Deirdre Moore | October 2015
Children’s Books to Free the Inner Artist
Art can be intimidating to people whether they are looking at it or trying to make it. Even to children, usually you won’t find that attitude in kindergarten. It’s tragic how quickly students develop the idea that they can’t do it, and therefore don’t want to do it. Also, they quickly decide they don’t understand it, and therefore don’t want to talk about it. The wonderful thing about Children’s books is they create a shared experience when reading the book to the whole class. Here are four Children’s books I have discovered, that have strong messages to help your inner artist, as well as the budding artists in your classroom to feel less intimidated by art, and more inspired by it.
Ish and The Dot
The first two Children’s books I recommend are both by writer and illustrator Peter H. Reynolds. They deal with young reluctant, or struggling artists. Ish is about a little boy named Ramon who loved to draw until his brother made fun of his art work. Ramon becomes critical of his work, because it doesn’t look “right”. His subjects don’t come out looking exactly as they appear to him in real life.

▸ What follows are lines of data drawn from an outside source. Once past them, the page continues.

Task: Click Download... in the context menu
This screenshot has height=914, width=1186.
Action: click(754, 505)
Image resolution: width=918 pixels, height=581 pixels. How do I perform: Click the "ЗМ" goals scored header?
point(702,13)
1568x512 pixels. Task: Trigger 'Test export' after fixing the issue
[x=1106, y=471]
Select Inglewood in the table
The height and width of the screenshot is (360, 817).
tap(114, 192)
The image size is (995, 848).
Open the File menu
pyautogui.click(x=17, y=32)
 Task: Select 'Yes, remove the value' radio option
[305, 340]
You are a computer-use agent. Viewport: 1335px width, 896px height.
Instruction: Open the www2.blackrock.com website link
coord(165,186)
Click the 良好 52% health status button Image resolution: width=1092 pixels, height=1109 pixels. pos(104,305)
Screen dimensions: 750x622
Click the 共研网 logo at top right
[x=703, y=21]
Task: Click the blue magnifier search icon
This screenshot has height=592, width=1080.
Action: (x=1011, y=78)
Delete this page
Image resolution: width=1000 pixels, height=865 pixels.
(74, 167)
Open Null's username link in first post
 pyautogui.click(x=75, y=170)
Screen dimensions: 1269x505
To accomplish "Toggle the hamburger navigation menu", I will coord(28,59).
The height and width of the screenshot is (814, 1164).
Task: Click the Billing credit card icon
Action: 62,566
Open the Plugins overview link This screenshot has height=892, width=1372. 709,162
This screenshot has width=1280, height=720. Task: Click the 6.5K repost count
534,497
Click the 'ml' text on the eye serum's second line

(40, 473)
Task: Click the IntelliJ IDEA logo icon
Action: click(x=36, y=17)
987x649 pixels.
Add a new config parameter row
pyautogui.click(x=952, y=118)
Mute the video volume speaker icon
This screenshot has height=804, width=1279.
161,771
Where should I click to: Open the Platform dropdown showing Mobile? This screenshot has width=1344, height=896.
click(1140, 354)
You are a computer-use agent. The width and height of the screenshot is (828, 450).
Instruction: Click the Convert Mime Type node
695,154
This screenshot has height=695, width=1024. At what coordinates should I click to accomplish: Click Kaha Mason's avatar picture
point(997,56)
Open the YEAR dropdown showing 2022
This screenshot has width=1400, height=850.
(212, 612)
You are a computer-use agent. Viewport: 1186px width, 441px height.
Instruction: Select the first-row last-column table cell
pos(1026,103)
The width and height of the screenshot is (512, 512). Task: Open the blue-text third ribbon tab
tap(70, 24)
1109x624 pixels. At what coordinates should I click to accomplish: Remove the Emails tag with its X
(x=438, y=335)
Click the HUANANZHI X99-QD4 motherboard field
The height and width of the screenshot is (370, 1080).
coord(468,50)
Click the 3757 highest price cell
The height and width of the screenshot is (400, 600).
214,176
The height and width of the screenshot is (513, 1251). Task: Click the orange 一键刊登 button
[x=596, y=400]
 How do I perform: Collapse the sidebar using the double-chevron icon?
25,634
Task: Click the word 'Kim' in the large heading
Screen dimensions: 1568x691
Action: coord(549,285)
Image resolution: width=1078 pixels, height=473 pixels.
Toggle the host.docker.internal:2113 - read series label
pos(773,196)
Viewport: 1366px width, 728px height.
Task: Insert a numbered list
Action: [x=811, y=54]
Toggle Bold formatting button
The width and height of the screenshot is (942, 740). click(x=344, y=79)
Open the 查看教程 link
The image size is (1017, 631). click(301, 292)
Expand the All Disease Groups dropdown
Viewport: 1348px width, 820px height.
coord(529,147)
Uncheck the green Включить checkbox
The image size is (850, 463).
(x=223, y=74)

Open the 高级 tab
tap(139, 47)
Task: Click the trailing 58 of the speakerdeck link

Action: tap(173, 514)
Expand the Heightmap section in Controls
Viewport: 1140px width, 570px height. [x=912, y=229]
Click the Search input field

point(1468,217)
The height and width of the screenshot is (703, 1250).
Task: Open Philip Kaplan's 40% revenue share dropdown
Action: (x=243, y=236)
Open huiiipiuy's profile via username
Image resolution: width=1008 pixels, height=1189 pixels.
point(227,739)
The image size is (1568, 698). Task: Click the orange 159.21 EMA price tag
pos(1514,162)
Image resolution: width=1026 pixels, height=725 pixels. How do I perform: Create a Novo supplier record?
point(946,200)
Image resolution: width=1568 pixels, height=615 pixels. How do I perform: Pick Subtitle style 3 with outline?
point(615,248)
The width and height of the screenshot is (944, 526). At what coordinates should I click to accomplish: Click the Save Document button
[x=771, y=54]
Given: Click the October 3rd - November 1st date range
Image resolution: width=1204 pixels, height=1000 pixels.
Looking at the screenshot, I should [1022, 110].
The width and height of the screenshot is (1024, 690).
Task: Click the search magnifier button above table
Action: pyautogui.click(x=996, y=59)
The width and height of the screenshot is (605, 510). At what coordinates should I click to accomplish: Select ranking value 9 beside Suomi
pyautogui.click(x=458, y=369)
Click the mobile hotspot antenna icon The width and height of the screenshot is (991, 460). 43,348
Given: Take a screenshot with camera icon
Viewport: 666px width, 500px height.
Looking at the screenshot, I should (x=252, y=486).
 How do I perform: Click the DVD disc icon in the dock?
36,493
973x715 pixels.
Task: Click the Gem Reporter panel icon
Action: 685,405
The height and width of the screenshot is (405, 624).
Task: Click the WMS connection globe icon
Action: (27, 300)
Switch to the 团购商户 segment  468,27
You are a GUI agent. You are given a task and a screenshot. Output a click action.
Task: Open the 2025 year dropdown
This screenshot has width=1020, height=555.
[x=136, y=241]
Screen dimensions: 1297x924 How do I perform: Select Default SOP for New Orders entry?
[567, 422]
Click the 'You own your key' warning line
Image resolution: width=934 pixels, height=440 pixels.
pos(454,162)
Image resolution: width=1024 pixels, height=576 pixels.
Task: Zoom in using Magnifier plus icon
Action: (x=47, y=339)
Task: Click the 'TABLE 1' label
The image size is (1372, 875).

After months of crumpling up paper, Ramon is astonished to discover that his little sister has been hanging up his crumpled work and creating a gallery in her room. She points to a drawing of a vase and tells him it’s her favorite. When Ramon explains that it was supposed to be a vase of flowers, his sister observes that it looks “vase-ISH” and this idea of thinking “ishly” frees Ramon to once again create his style of art. “And Ramon lived ish-fully ever after.”
The second is entitled The Dot about an artist named Vashti who stares at a blank paper and doesn’t know where to start. Her art teacher encourages her, “Just make a mark and see where it takes you.” When Vashti makes an angry stab at the paper and her art teacher has her sign it, the teacher then frames and hangs this dot and transforms the way Vashti sees it.
Vashti becomes freed and embarks on the creation of many different colors, sizes and placements of dots. At a showing of her work another child compliments her and Vashti encourages him just as her teacher had encouraged her. Both of these Children’s books are beautiful stories which help de-mystify art making and make it accessible to anyone who desires to make art.
The Straight Line Wonder
“Once upon a time there were three straight lines. They were the best of friends.” So begins the next book I’m recommending, The Straight Line Wonder by Mem Fox and pictures by Marc Rosenthal, which encourages both the art perceiver and the art maker. One of the three straight lines decides he doesn’t always want to be straight and, against the warnings of his friends, he begins to “jump in humps” and adds “twirling in whirls” “pointing his joints”, “creeping in heeps” and “springing in rings”.
This is all too much for his two straight line friends who abandon him until a famous movie producer discovers him and leads him down a path to stardom. What I love about this book is not only the message to be daring and follow your heart, even if if means losing friends, but also how it teaches students about different kinds of lines and gives them an opportunity to identify them in the illustrations.
And last, but certainly not least, The Museum – a collaboration between writer Susan Verde and the author/illustrator Peter H. Reynolds who created the art featured in the story. The first three lines say it all. “When I see a work of art, something happens in my heart. I cannot stifle my reaction. My body just goes into action.” This little girl visiting an art museum proceeds to experience the art by creating poses and movements inspired by the various works which lead her through a plethora of emotions. The art work in this book is particularly noteworthy and shows so clearly how someone can respond to viewing art.
I think the first three lines and the last three lines are my favorite in the whole book. It ends, “The museum’s closed for the night, but I know that it’s alright. Its rhythm exists in all I see. The museum lives inside of me.” It brings tears to my eyes. Actually all four of these stories do, which is why I am recommending them. Those tears mean the Children’s books speak a truth that resonates with my inner artist and I hope they resonate with you and your students too.